In the competitive landscape of retail, minuscule enhancements in sales strategies can markedly elevate financial outcomes. This study explores the efficacy of data-driven product bundling at minimarket B-70 Mart, by employing Market Basket Analysis (MBA). The research revolves around the hypothesis that strategic product bundling, informed by customer purchase patterns, can significantly increase sales. Utilizing transactional data from B-70 Mart, we conducted a quantitative analysis to identify frequently bought items together. The MBA helped decipher complex consumer buying behaviors, enabling the creation of optimized product bundles. The study's findings reveal that tailored product combinations, when aligned with consumer preferences deduced from MBA, lead to increased sales, customer satisfaction and inventory turnover. The research not only provides B-70 Mart with actionable insights into their sales strategy but also contributes to the broader field of retail marketing by validating the practical applications of MBA in product bundling. The implications of this study are manifold, offering a methodological framework for retailers to harness the power of data analytics for sales enhancement and strategic decision-making.
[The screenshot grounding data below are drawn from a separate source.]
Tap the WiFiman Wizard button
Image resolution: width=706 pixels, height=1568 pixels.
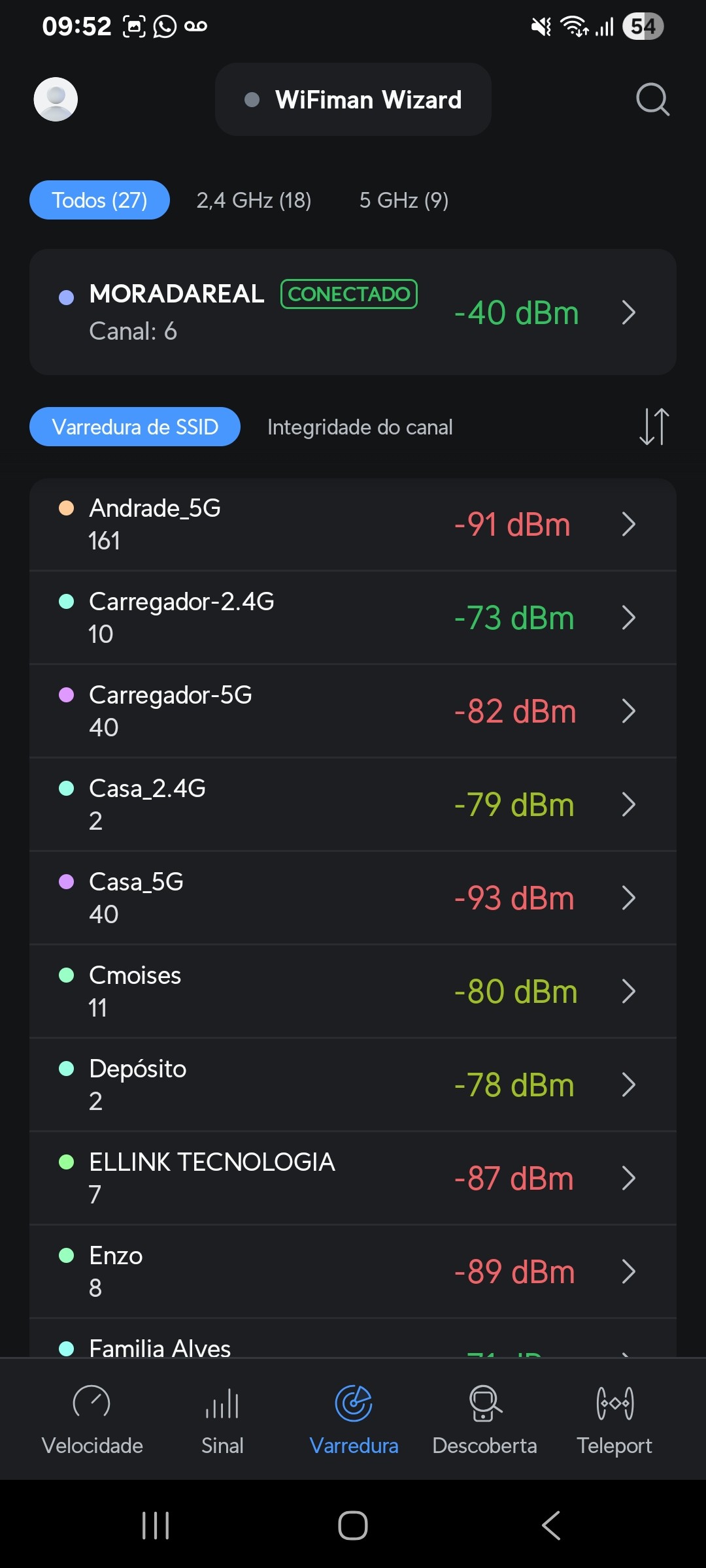click(x=353, y=99)
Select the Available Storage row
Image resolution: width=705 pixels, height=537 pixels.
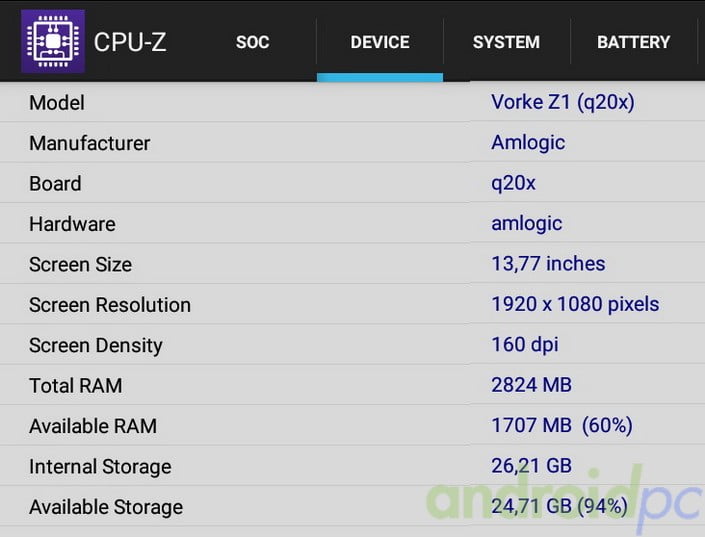point(106,507)
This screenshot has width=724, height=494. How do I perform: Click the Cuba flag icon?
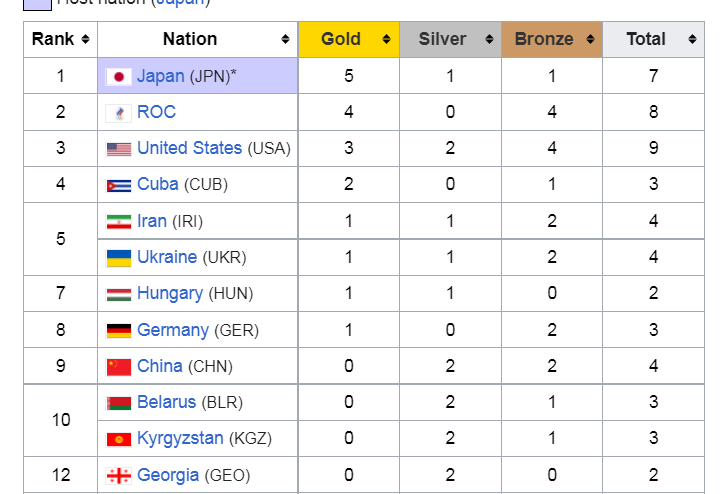click(119, 185)
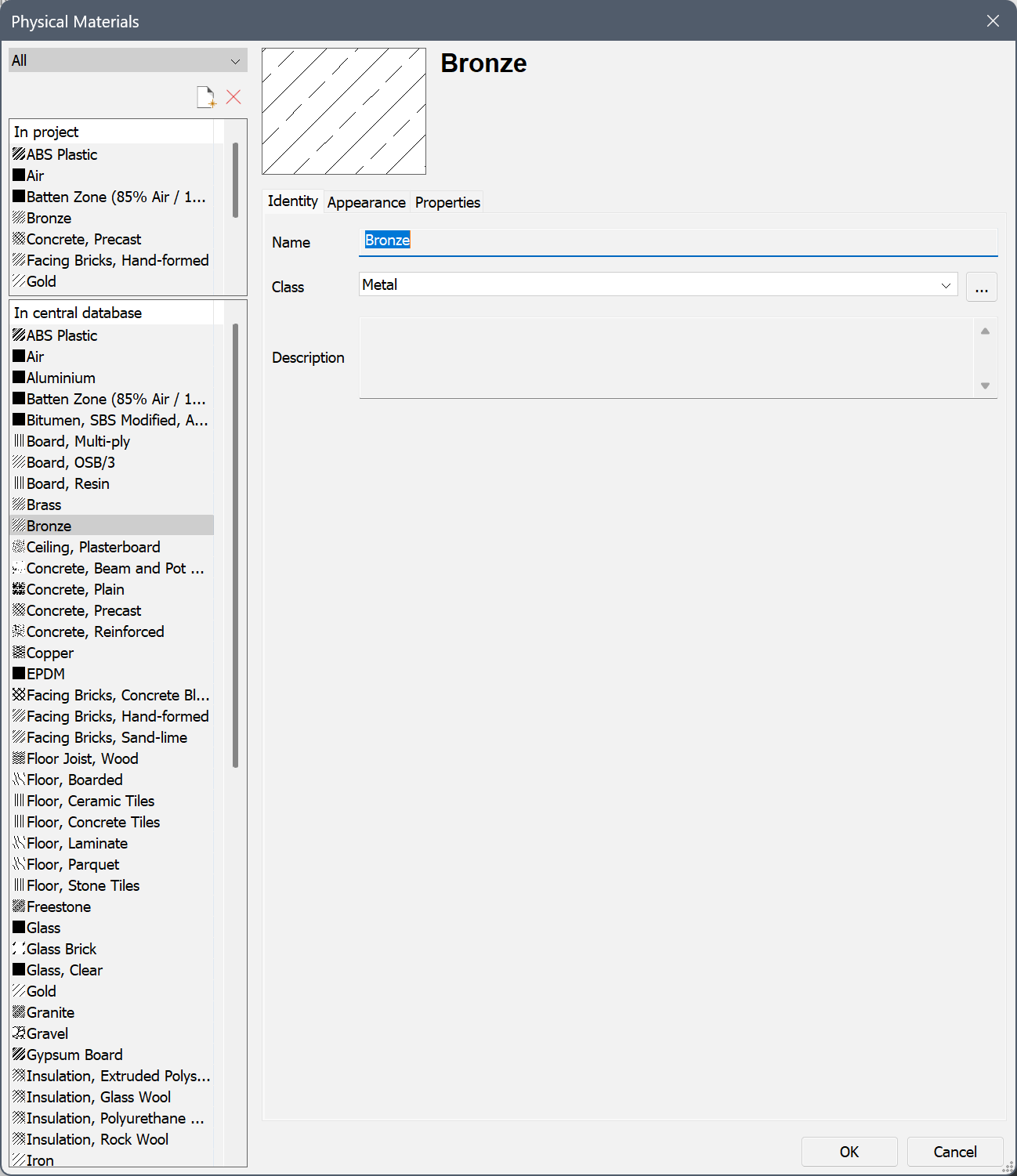Click the pattern icon beside Glass Brick
The image size is (1017, 1176).
19,949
In the swiftly evolving retail landscape, where data proliferates as a driving force behind strategic decision-making, the need to understand and predict consumer behavior becomes paramount. This thesis embarks on an analytical journey to explore the potency of Market Basket Analysis (MBA) within the context of B-70 Mart, a local minimarket in Yogyakarta. It aims to unravel the patterns hidden within transactional data, leveraging the Apriori algorithm to craft and refine product bundling strategies that resonate with customer purchasing habits. The Introduction provides an overview of the research background, delineating the academic and commercial motivations that fuel this inquiry and sets the stage for a comprehensive exploration of data-driven retail innovation.
Literature Review
Market Basket Analysis: Market Basket Analysis (MBA) is a data mining technique used to understand customer purchase behaviour by uncovering associations and relationships between the different items that customers place in their shopping baskets. The primary goal of MBA is to identify sets of products that are frequently bought together so that retailers can use this information for various marketing and sales strategies, such as product placement, inventory management and cross-selling.
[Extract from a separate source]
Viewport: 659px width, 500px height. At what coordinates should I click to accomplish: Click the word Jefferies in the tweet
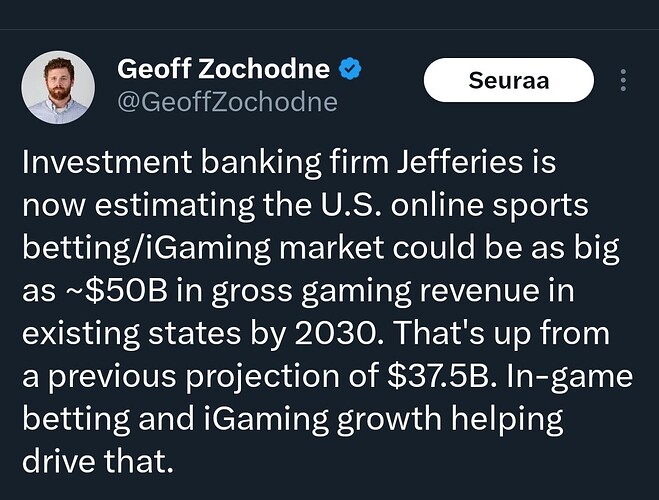point(460,163)
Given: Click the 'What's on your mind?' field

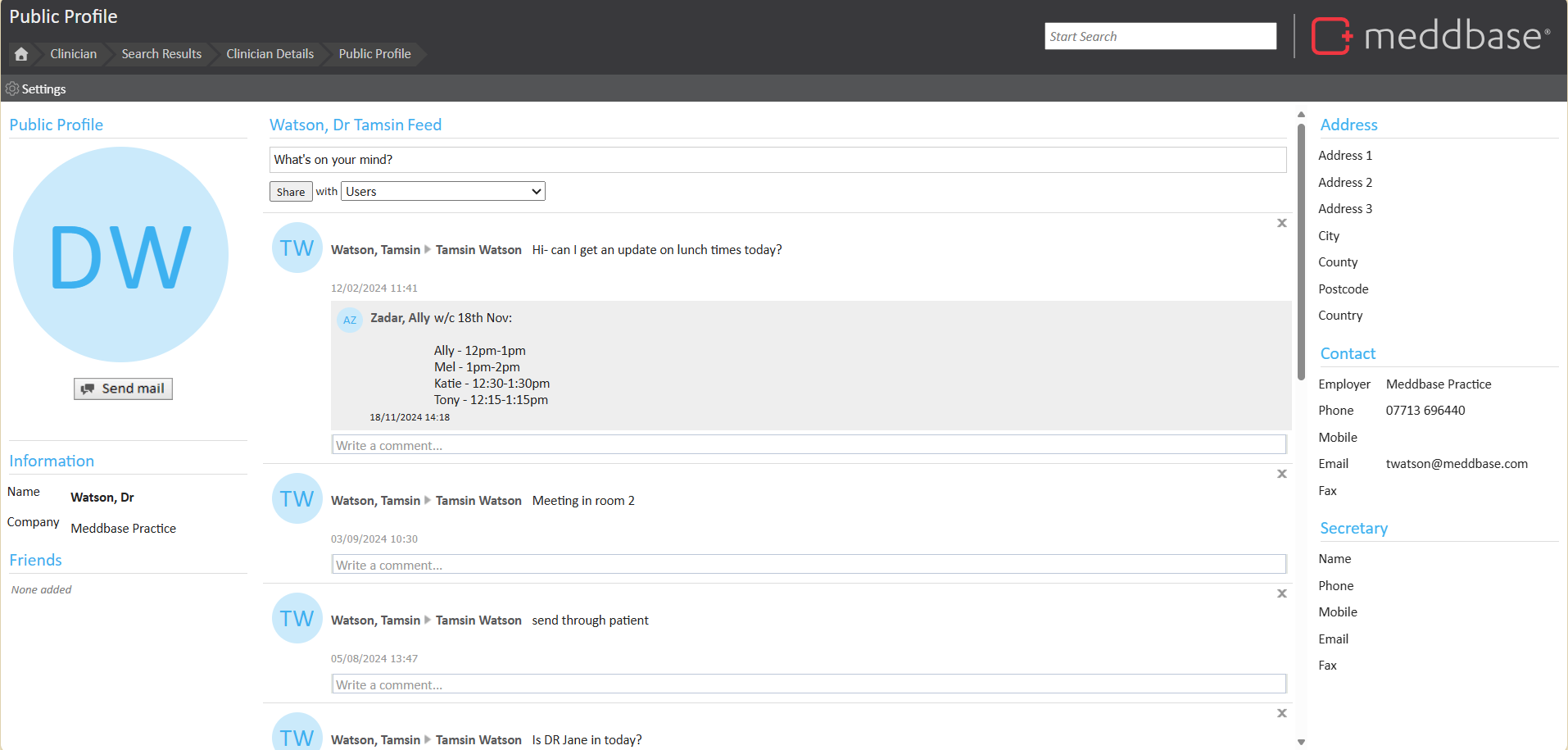Looking at the screenshot, I should click(777, 160).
The origins of Market Basket Analysis can be traced back to the work of Agrawal et al. [1], who introduced the concept as part of the broader field of association rule learning in data mining. Since then, MBA has been widely applied in the retail sector to enhance decision-making and increase sales [2]. It operates on the principle that if customers buy a certain group of items, they are more (or less) likely to buy another group of items [3].
One of the critical applications of MBA is in the development of product bundling strategies. By analysing transactional data, retailers can identify which products are commonly purchased together and create bundles that can attract customers and incentivize increased purchase volumes [4]. For example, if bread and butter are frequently bought together, a retailer might place these items in close proximity or offer them as a discounted bundle.
In practice, MBA uses various algorithms to analyse large datasets, with the Apriori algorithm being one of the most prominent and commonly used. This algorithm identifies frequent item sets in transaction data and extends them to larger item sets as long as those item sets appear sufficiently often in the database [1].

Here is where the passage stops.